Chris Patterson, one of Bumphus’ cousins, played inside receiver for the Buffs and graduated a year before Bumphus got to McAlester High School. An inside receiver himself, Bumphus said he definitely took a move or two from his older cousin, who graduated in 2009.
“He was my idol,” Bumphus said of Patterson on Thursday. “That’s why I even wanted to play. You could say he was my inspiration to suit up.”
A product of McAlester’s public schools system, Bumphus played for the Jr. Buffs at Puterbaugh. His football career hit a major stumbling block at the end of his eight-grade football season, however, when he fractured four vertebrae while working out.
“I had to wear a back brace around for like six months,” Bumphus said.
“I almost didn’t come back and play football.”
Back injuries take a lot of time to rehab, and Bumphus’ cost him his entire freshman year. It’s a slow rehab process, too, with numerous “boring, little exercises,” as Bumphus called them, designed to increase strength and mobility a bit at a time.
“Freshman year, I had to film (games and practices), and that was probably the worst part, having to watch all my friends play and not being able to be out there with them,” Bumphus said.
Bumphus finished his rehab in time for sophomore year, when he made varsity. Always a two-way player but originally a safety, Bumphus moved to cornerback for his junior year.
“Safety is a lot more reads,” Bumphus said.
“You have a lot more responsibilities as a safety. Corner is more of ‘don’t let them get behind you.’”
Bumphus really started seeing playing time last year. His favorite memory came last year in Week 3, when the Buffs played at Claremore.
“It was late in the game, and it was like fourth-and-5, and Coach (Bryan) Pratt tells me to punt the ball,” Bumphus said. “Everybody on the punt team just says, ‘run it, we’ve got you.’ So I ran the ball, it ended up being like a 20-yard play, and we got to stay on the field.”
With his combination of receiving and punting skills, Bumphus helped the 2012 Buffs make the playoffs. Though Bumphus didn’t get too many passes in their first-round game against Collinsville, he caught seven for 92 yards and a touchdown in the quarter-finals against Deer Creek.

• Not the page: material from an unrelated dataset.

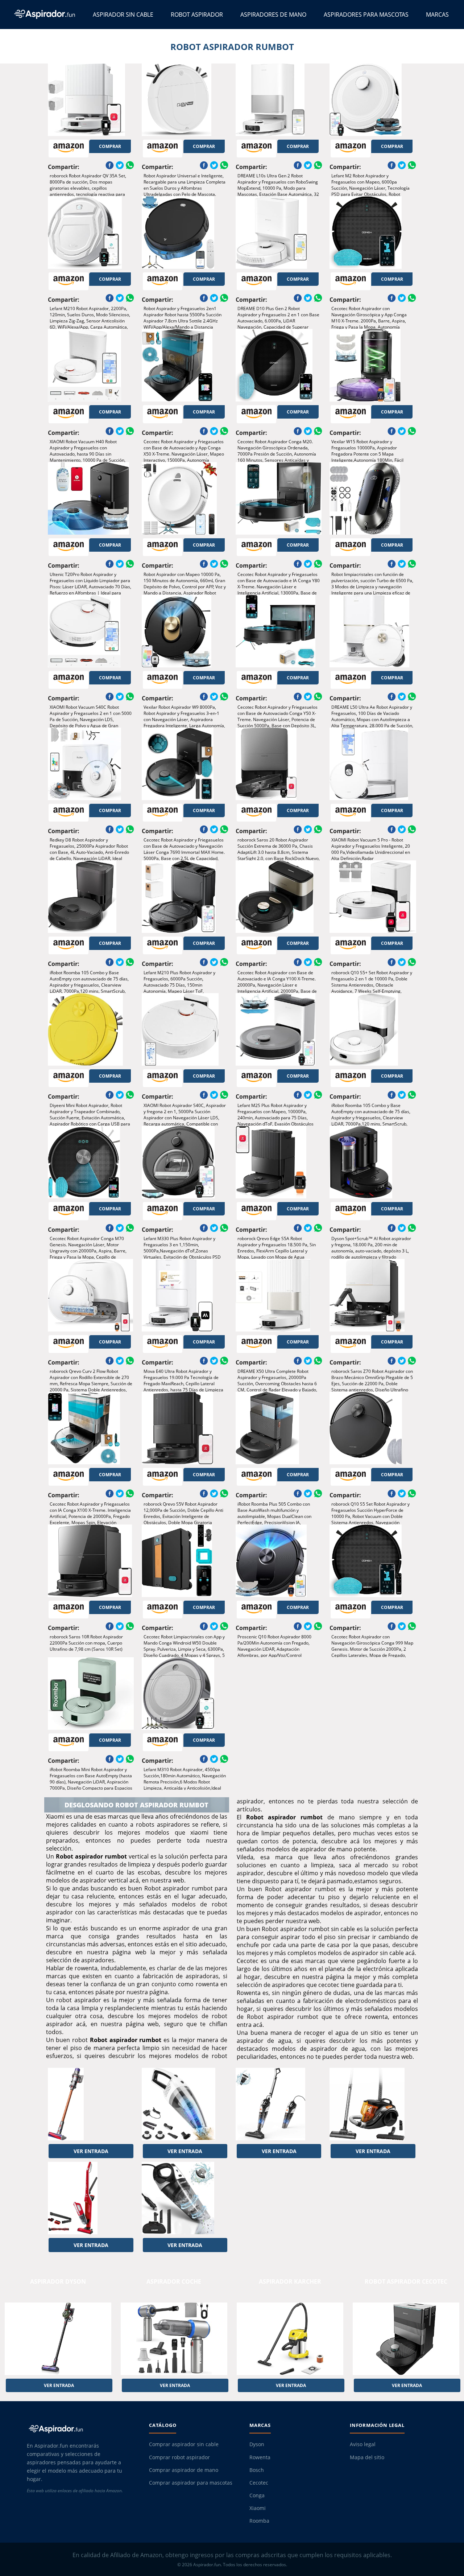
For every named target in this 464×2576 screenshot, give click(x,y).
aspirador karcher (290, 2281)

The 2012 Buffaloes didn’t pass very much, but the 2013 Buffaloes have added a solid passing game, of which Bumphus has become an integral part. Averaging 36.6 receiving yards per game, he’s caught at least one pass in each of the Buffs’ first five games, including a 60-yard touchdown reception in Week 3 against Claremore.
Bumphus credited his success to the accuracy of starting quarterback Dalton Wood.

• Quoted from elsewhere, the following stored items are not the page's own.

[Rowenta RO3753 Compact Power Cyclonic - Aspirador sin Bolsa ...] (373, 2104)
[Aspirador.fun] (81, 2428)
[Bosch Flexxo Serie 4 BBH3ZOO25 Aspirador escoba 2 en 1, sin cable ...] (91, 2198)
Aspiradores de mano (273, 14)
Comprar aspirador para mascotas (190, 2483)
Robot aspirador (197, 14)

“He’ll put it on me anywhere on the field,” Bumphus said of Wood. “I never have to worry about him trying to get me knocked out, because he always knows where I’m going.”
Despite his success this year, Bumphus acknowledged he’s dropped some passes that he should’ve caught. Those drops have tended to come early in the game, often on the first passing play in which he’s targeted, and usually Bumphus has been able to recover and catch everything else thrown his way.

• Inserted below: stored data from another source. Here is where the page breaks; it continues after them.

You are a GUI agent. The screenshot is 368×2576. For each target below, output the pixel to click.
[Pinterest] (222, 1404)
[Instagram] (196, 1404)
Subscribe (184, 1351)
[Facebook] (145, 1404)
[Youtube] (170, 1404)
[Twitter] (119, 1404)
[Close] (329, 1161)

“I just have to catch it now and make plays with it,” Bumphus said. “It’s just a lack of focus. I have to focus up, stop worrying so much about the things going on a round me and just focus on catching the ball.”
Bumphus’ regular season is already half over, and soon he’ll have to say good-bye to his many friends on the team, including best friend Jarome Smith. After graduating, Bumphus said he plans to get his emergency medical technician license at Kiamichi Technology Center in McAlester, then become a firefighter.
“My step-dad, he’s been a fireman for 17 years, and it just kind of seems like a job I’d like to do,” Bumphus said.
When he’s not playing football, Bumphus said he tries to spend as much time as he can with his 1-month-old daughter, Paisleigh Mae-Bumphus. Bumphus, 18, added that he wants to be a firefighter because if family obligations pull him away from McAlester, it’s a job that can transfer easily within the state.
Recovering from a major injury requires focus. Catching a football requires focus. Being a dad requires focus.
In rehabbing his back and becoming a standout receiver, Bumphus has shown he has the focus necessary to accomplish anything.